## Stored data entries
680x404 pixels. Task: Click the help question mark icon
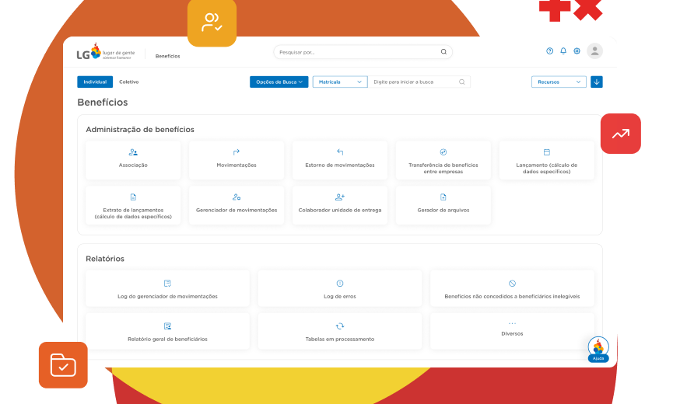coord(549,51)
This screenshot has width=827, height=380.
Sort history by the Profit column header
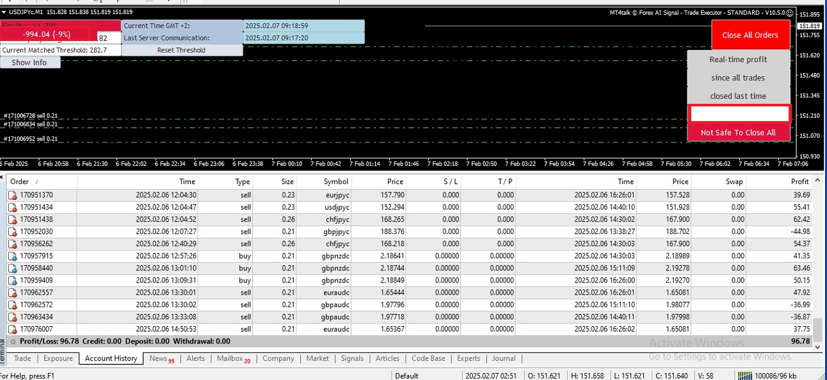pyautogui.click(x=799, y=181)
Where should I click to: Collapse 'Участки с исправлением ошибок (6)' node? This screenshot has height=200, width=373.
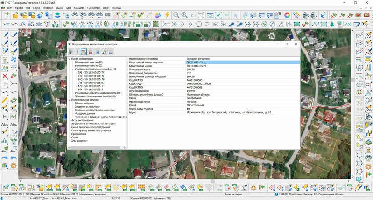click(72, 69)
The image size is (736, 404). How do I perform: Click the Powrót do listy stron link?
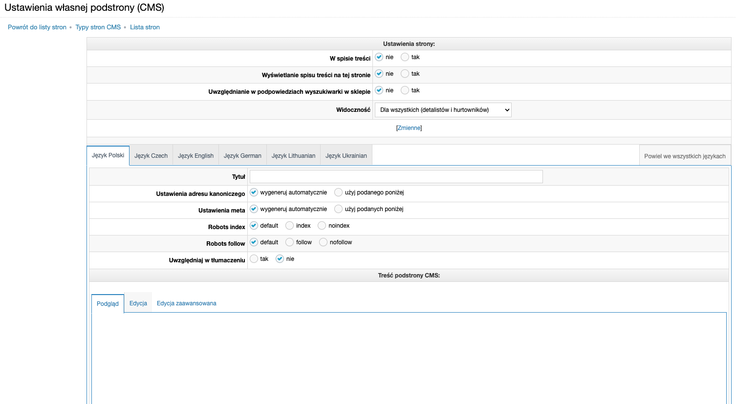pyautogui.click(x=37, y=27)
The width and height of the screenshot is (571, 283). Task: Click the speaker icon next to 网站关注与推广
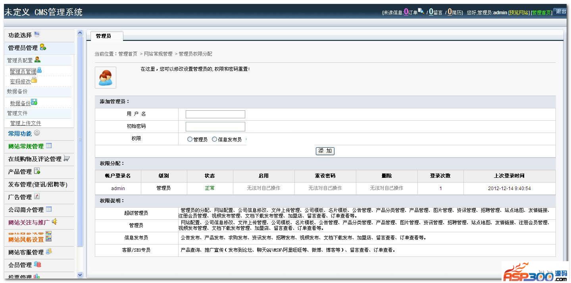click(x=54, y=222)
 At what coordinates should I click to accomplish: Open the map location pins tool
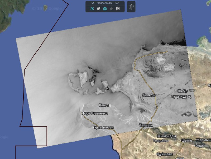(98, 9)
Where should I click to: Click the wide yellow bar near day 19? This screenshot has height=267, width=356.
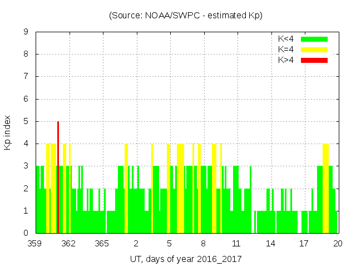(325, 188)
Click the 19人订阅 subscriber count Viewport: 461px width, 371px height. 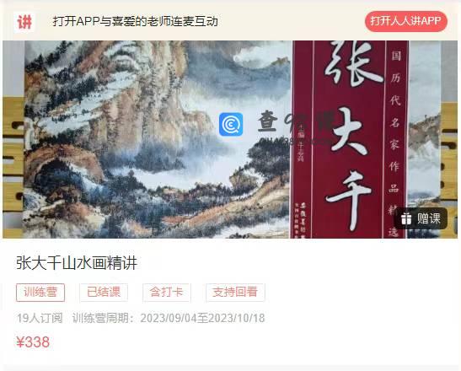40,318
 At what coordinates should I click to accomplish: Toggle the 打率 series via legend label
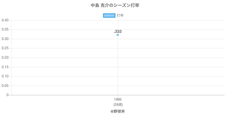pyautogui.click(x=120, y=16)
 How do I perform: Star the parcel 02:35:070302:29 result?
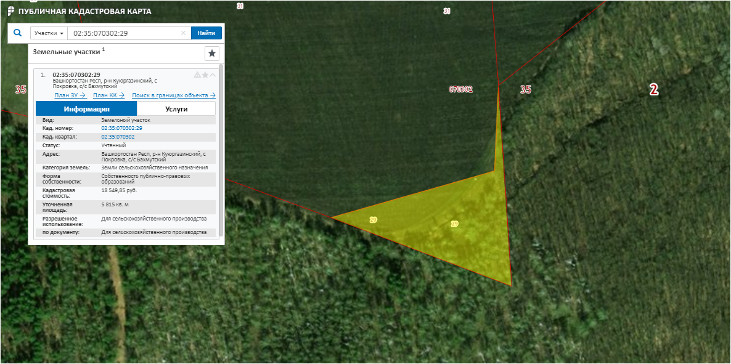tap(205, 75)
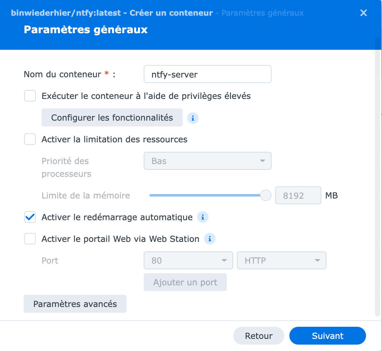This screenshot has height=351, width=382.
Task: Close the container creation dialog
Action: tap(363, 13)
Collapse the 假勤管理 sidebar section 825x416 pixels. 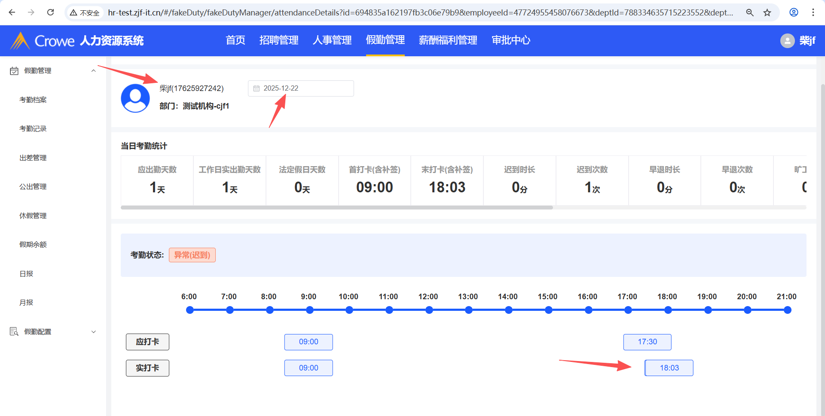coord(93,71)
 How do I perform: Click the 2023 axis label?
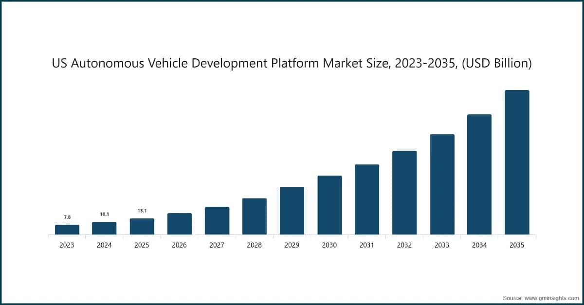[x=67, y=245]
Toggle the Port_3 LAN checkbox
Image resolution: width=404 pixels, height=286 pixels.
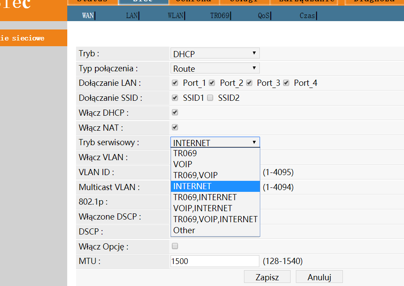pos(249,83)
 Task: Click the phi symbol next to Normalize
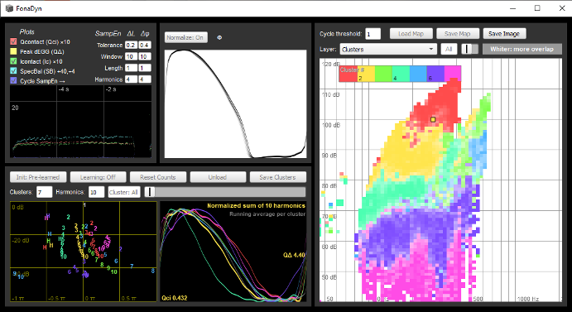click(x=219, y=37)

--

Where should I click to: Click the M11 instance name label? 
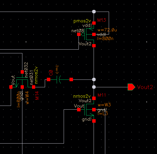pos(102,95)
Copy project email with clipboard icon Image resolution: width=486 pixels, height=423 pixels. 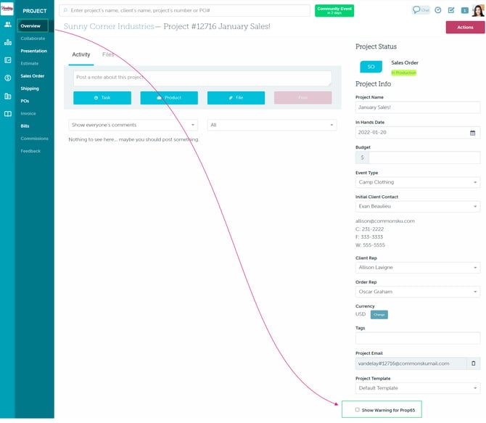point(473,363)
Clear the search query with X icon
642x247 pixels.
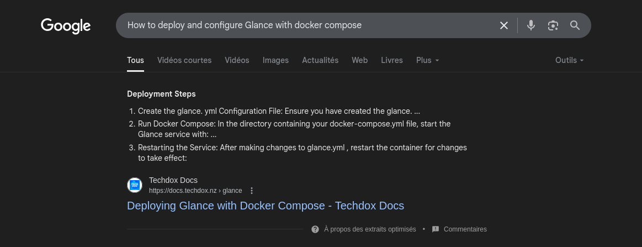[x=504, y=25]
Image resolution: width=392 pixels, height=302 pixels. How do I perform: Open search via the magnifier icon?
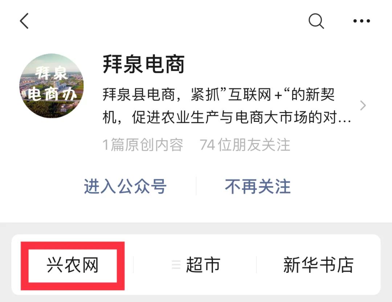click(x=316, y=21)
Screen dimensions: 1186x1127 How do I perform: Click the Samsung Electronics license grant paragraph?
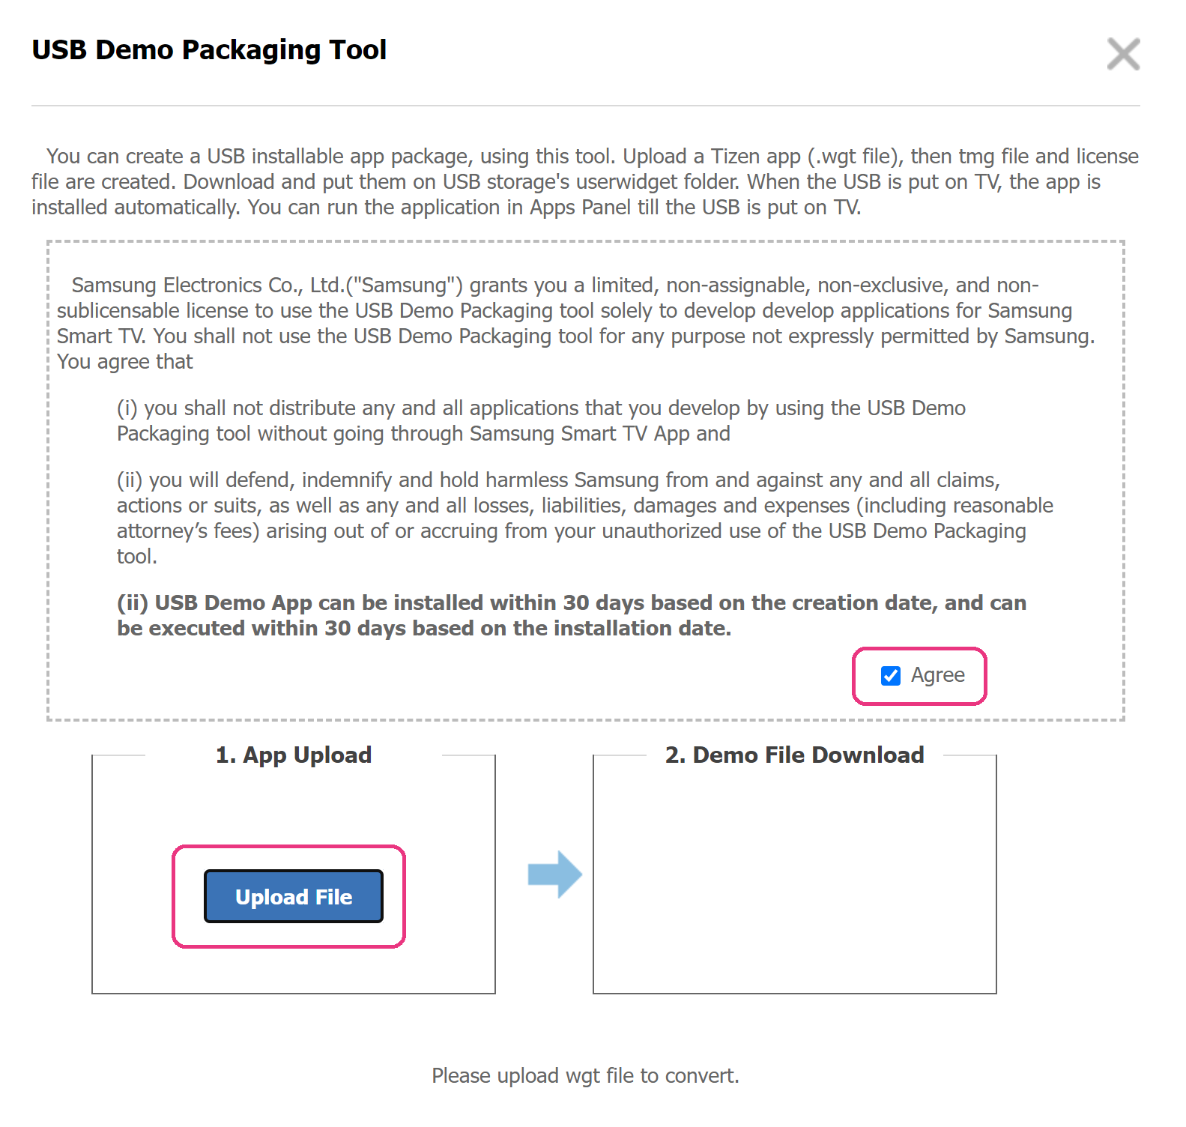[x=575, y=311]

==

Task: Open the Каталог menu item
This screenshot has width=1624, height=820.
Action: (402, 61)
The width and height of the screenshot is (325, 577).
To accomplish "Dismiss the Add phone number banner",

## ASSIGNMENT
The answer is the lines above between the line holding "Task: Open the Каталог menu item" and the line holding "the Add phone", inclusive, each written out exactly, and no others.

## RESULT OF THE EXERCISE
Task: Open the Каталог menu item
This screenshot has width=1624, height=820.
Action: (402, 61)
The width and height of the screenshot is (325, 577).
To accomplish "Dismiss the Add phone number banner",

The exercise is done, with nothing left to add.